• _TASK DETAILS_: For every record beneath this instruction, give an exact repetition, omitting images.

• _Collected data_:
┄┄┄┄┄┄┄┄┄┄┄┄┄┄┄┄┄┄┄┄
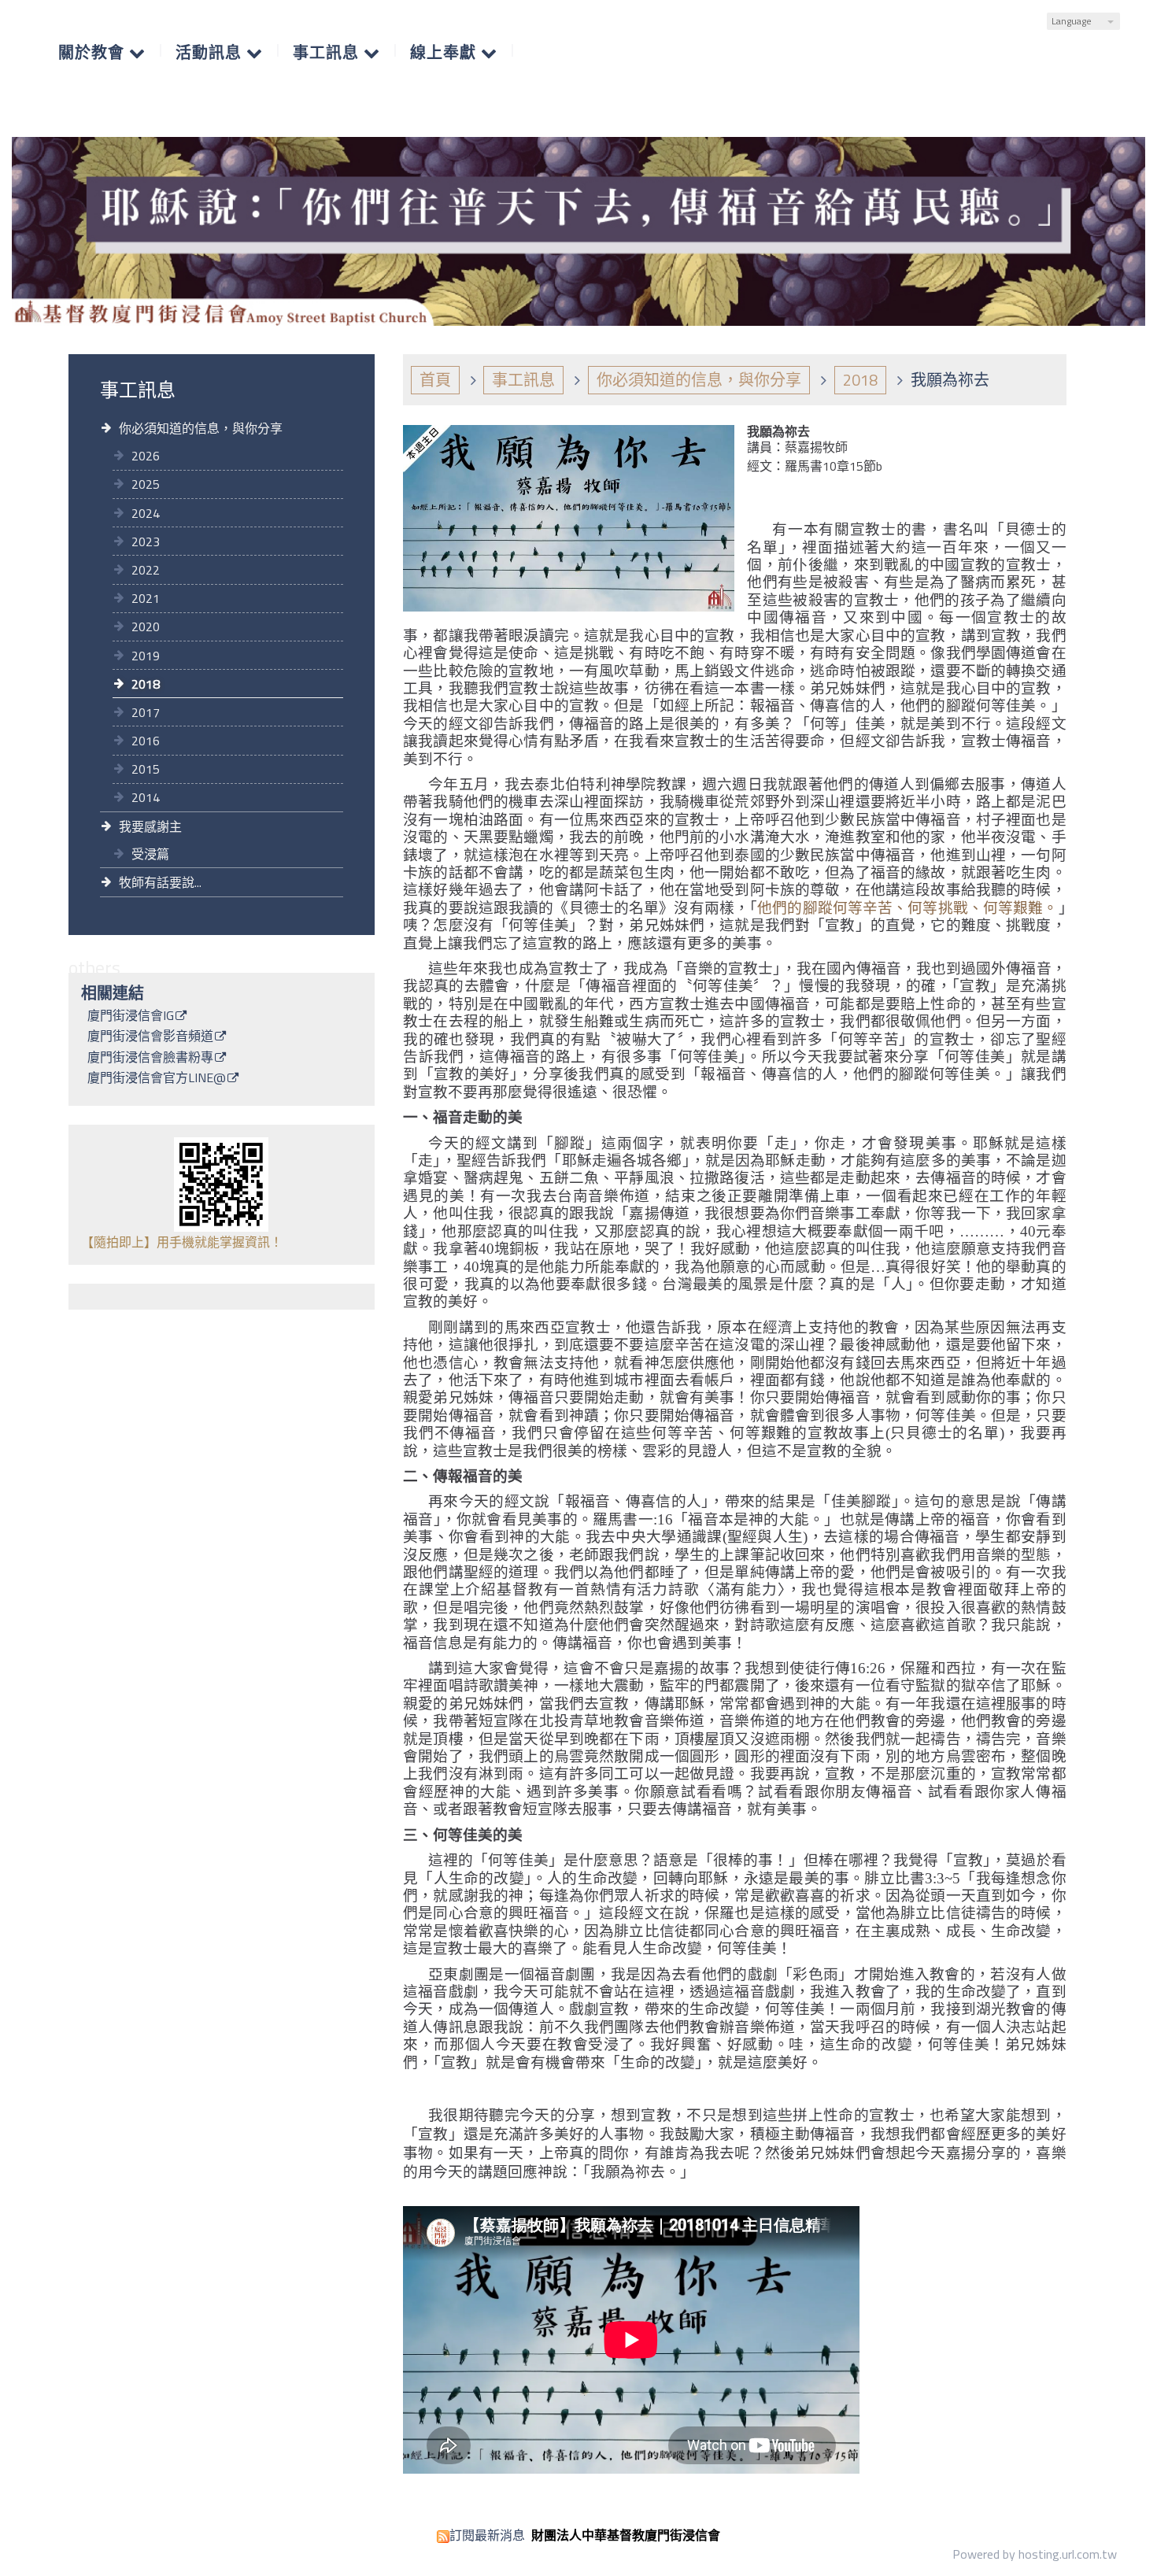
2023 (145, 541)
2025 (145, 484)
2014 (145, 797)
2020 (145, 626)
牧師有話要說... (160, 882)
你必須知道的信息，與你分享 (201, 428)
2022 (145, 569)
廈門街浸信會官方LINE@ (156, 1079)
┄┄┄┄┄┄┄┄┄┄┄┄┄┄┄┄┄┄┄┄
• _TASK ANSWER_:
2023 (145, 541)
2025 (145, 484)
2014 (145, 797)
2020 (145, 626)
牧師有話要說... (160, 882)
你必須知道的信息，與你分享 (201, 428)
2022 (145, 569)
廈門街浸信會官方LINE@ (156, 1079)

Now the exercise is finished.